Beaucoup de soignants pensaient qu’un grand nombre de patients pourraient être porteurs du COVID-19. Cela signifie qu’on pourrait améliorer les soins en dissipant les craintes du personnel local.

HIPZ a dû revoir ses programmes pour se concentrer sur la protection et le soutien des personnels de santé directement concernés :

With an already fragile health system, we have had to reassess everything and try to prepare for COVID-19, focusing on keeping our staff as safe as possible to perform the critical work that will most likely be required of them. We have refocused many aspects of our budget to support the staff, with PPE and soap, and equipment and innovative systems of patient flow at this time. We have been fundraising like mad [23], and are preparing for the potential weeks to come, knowing that the curve in Zanzibar may not  be as flattened as it is in other countries due to the living conditions and socio-economic challenges that face most of the Zanzibaris.

Avec un système de santé déjà fragile, nous avons dû tout revoir pour essayer de nous préparer à l’épidémie de COVID-19, en mettant l’accent sur la protection du personnel soignant afin que ses membres puissent effectuer les tâches critiques qui vont probablement être les leurs. Nous avons revu les priorités de notre budget pour les soutenir, en leur fournissant des EPI, du savon et des équipements divers, ainsi que des systèmes innovants de gestion des flux de patients. Nous avons travaillé d’arrache-pied pour lever des fonds [23], et nous nous préparons à ce qui pourrait nous arriver dans les semaines à venir, sachant qu’à Zanzibar, la courbe ne pourra peut-être pas être aplanie comme dans d’autres pays, en raison des conditions de vie et des défis socio-économiques auxquels les habitants font face.

Selon les propos [24] tenus par l’homme politique Seif Sharif pour African Arguments, le mois d’avril est décisif pour Zanzibar et la Tanzanie en ce qui concerne le COVID-19.

Le gouvernement n’a proclamé aucun confinement officiel [25]. Il n’a annoncé ni programmes [26] majeurs d’allègement de la dette ni moyens de relance économique.
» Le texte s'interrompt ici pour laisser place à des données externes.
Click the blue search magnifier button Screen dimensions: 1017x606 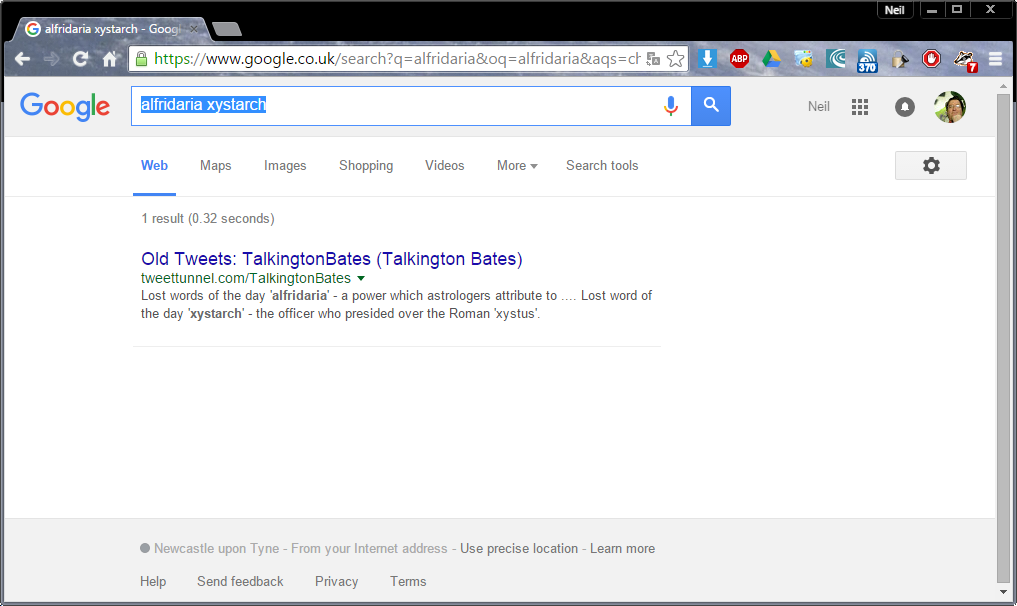[710, 105]
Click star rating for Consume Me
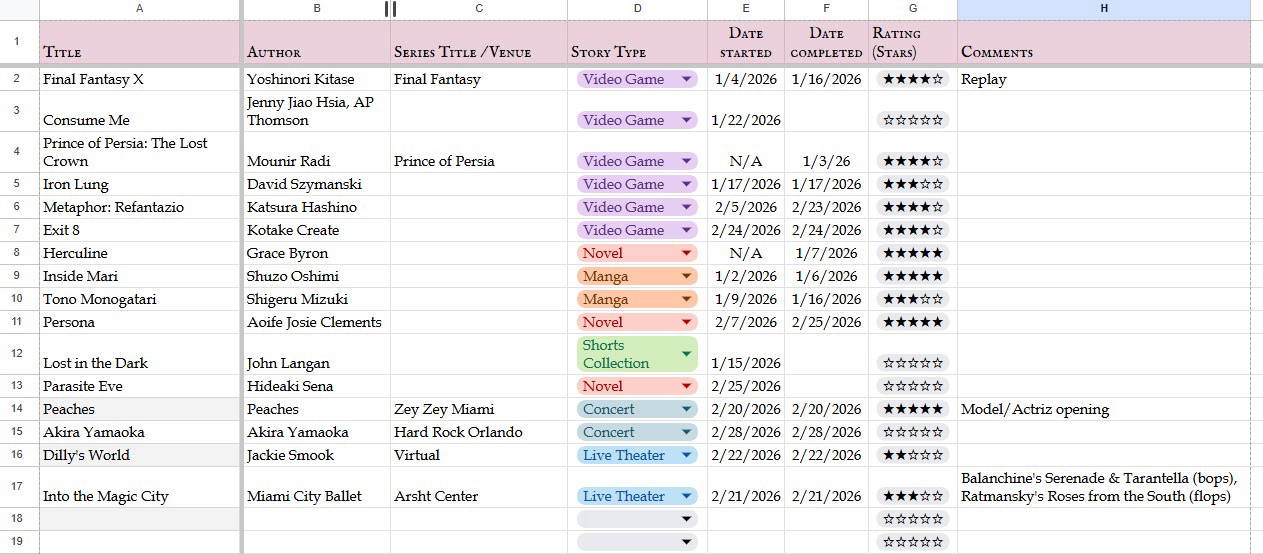The height and width of the screenshot is (554, 1263). click(x=912, y=120)
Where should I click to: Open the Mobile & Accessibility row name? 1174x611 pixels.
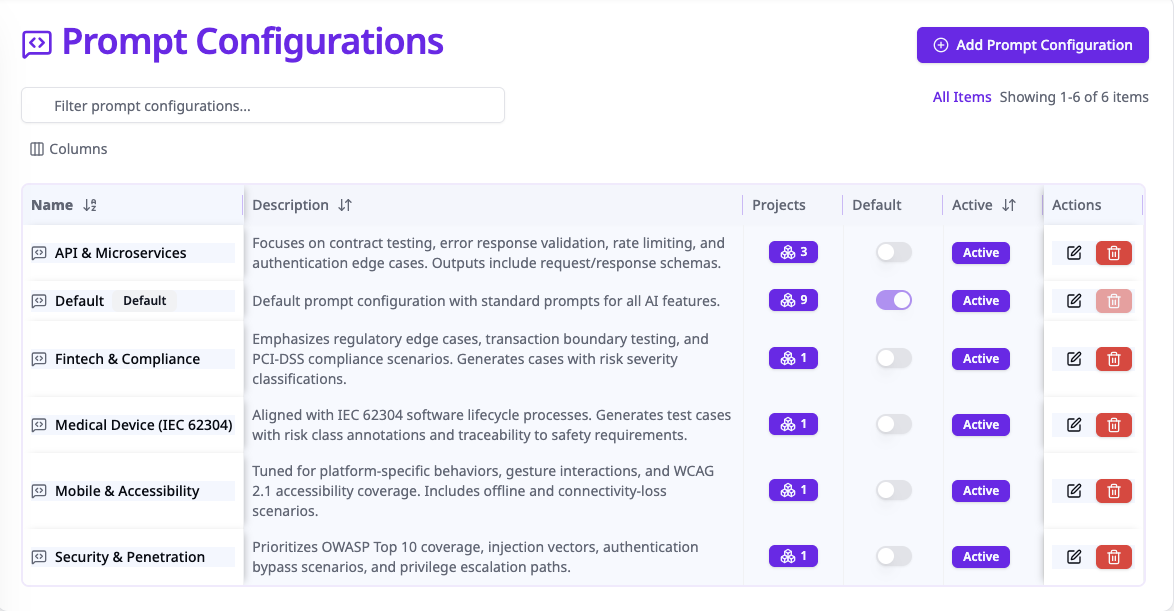click(127, 491)
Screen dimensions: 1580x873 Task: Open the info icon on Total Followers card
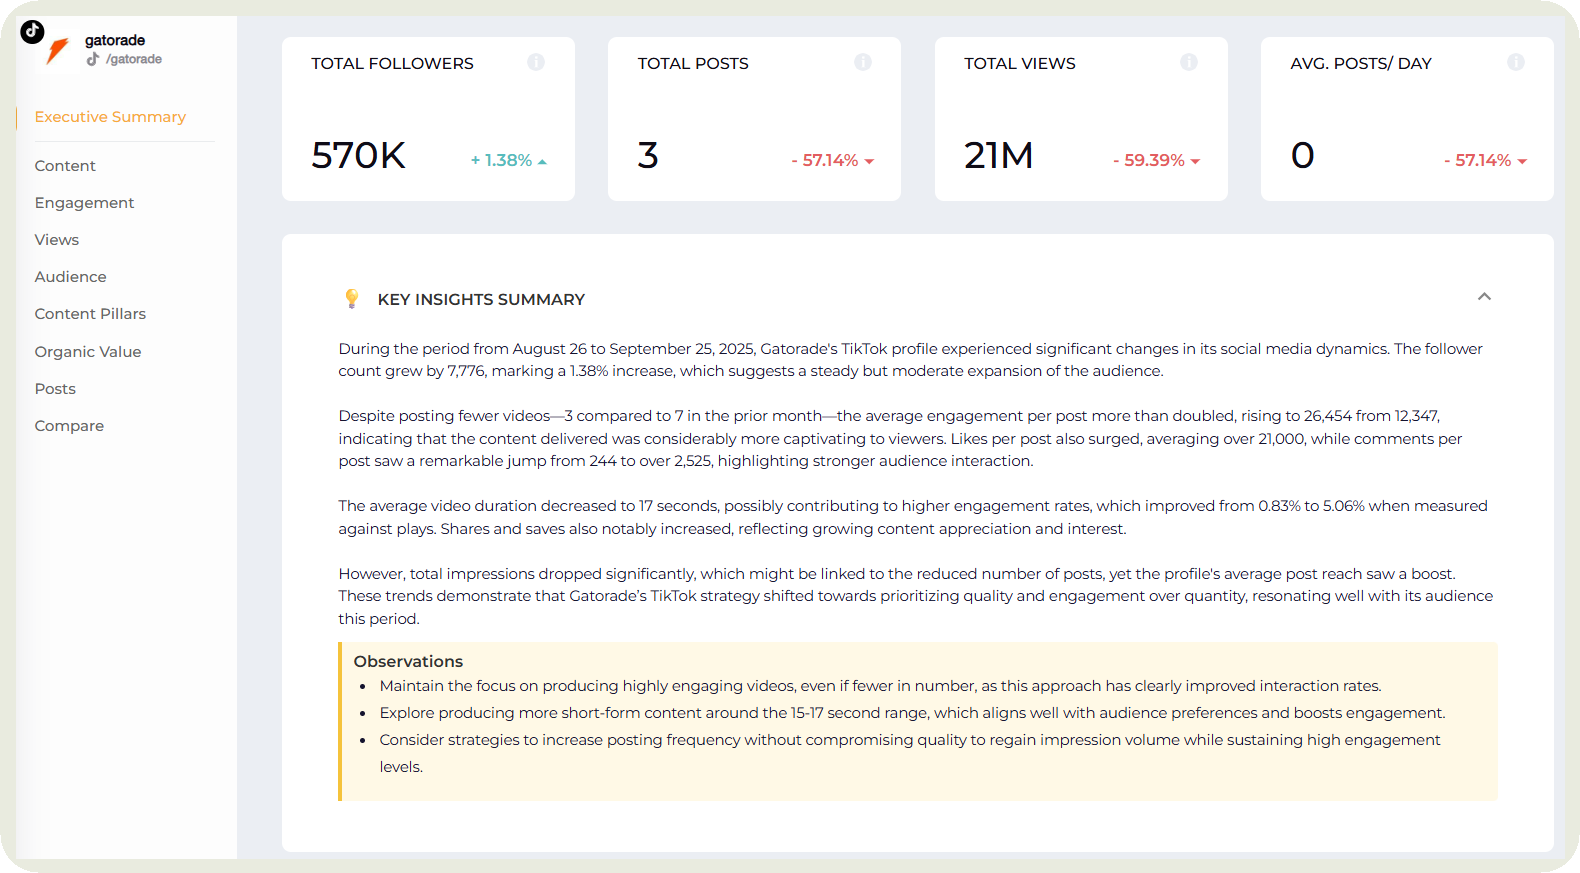coord(536,62)
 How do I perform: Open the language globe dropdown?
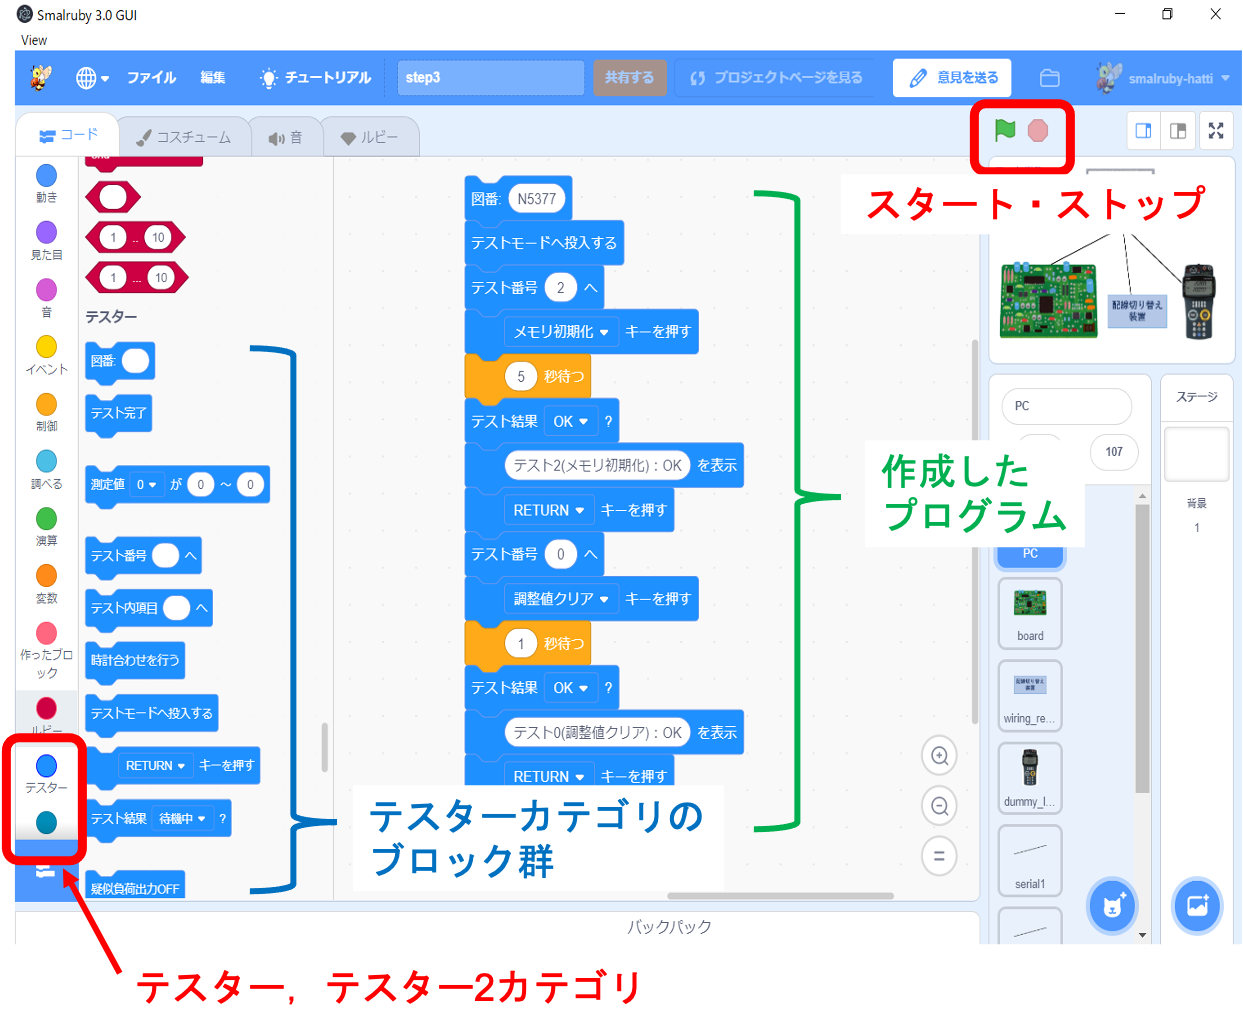pyautogui.click(x=92, y=78)
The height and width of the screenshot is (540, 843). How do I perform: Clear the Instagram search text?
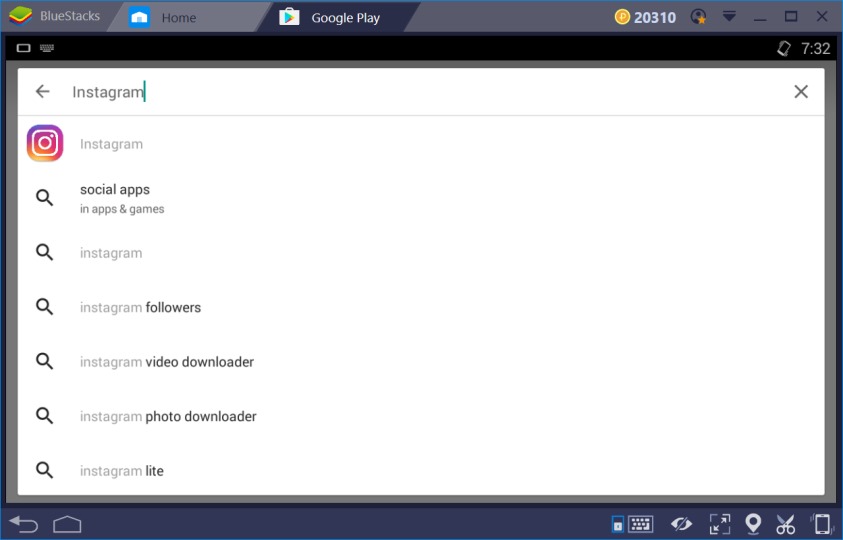(801, 91)
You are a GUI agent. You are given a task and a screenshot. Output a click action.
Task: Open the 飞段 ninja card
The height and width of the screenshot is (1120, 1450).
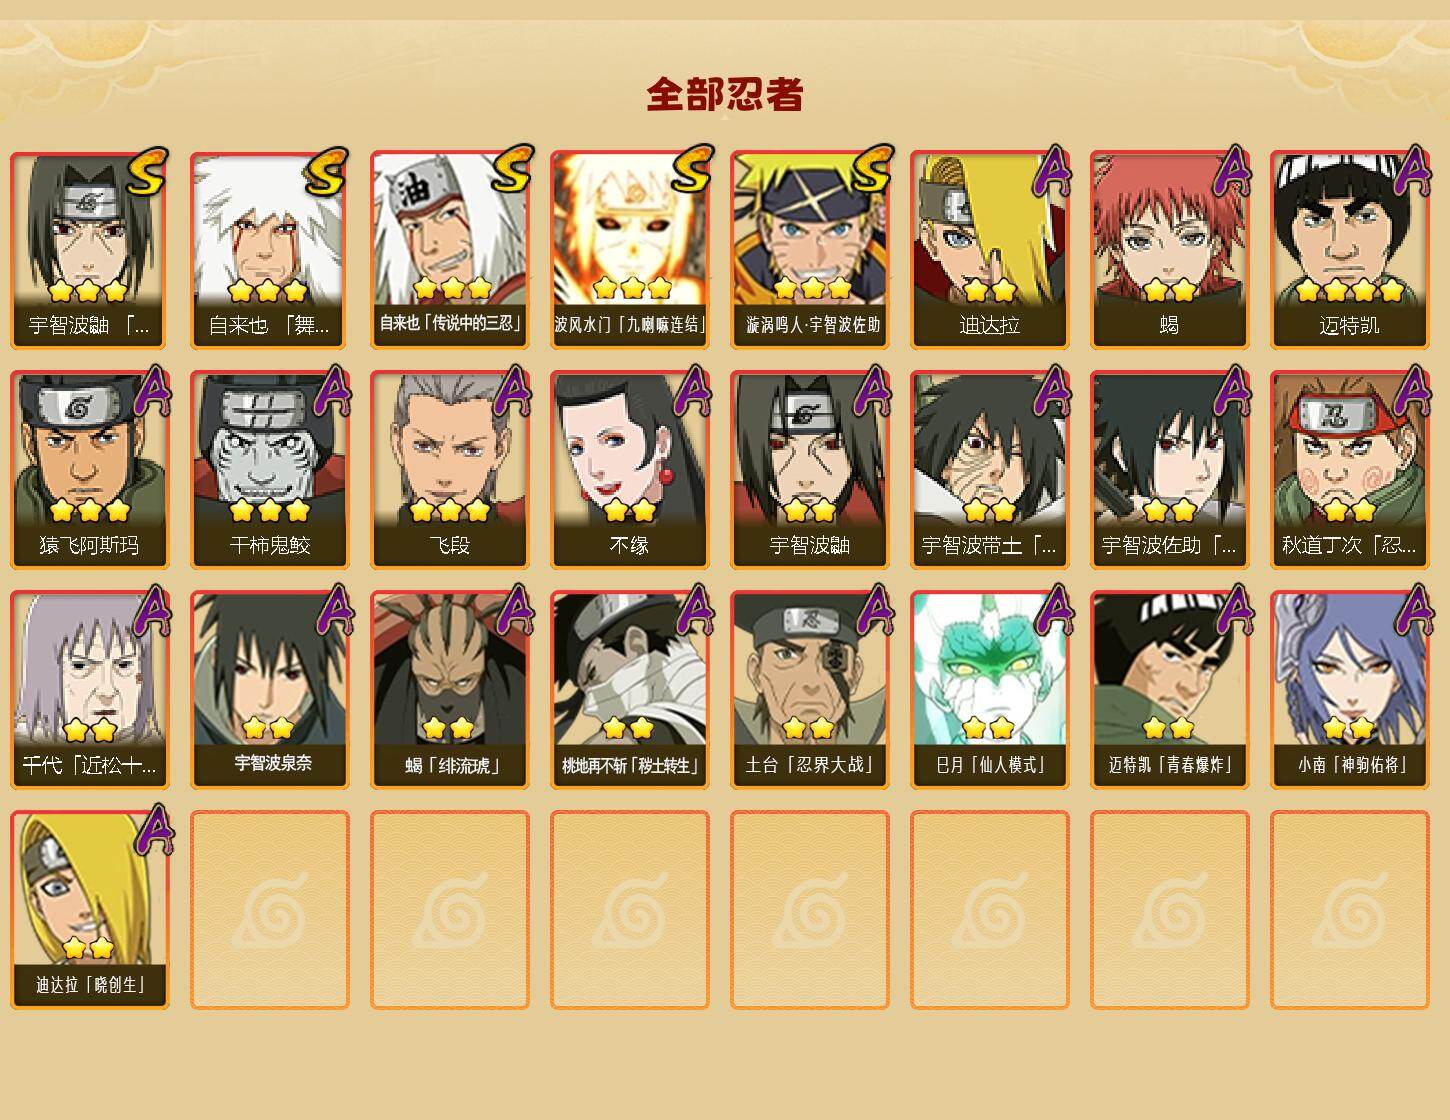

Pourtant, la ministre de la Santé [27] de Zanzibar multiplie ses efforts pour informer les habitant·e·s et travailler à leur sécurité, en plus des initiatives locales et communautaires comme celle de Wajimama.

À Zanzibar, où une majorité de la population observe le ramadan depuis le 24 avril, le mois à venir sera placé sous le signe de l’esprit de solidarité, qui permet aux gens de rester en lien au travers des communautés de soutien mutuel.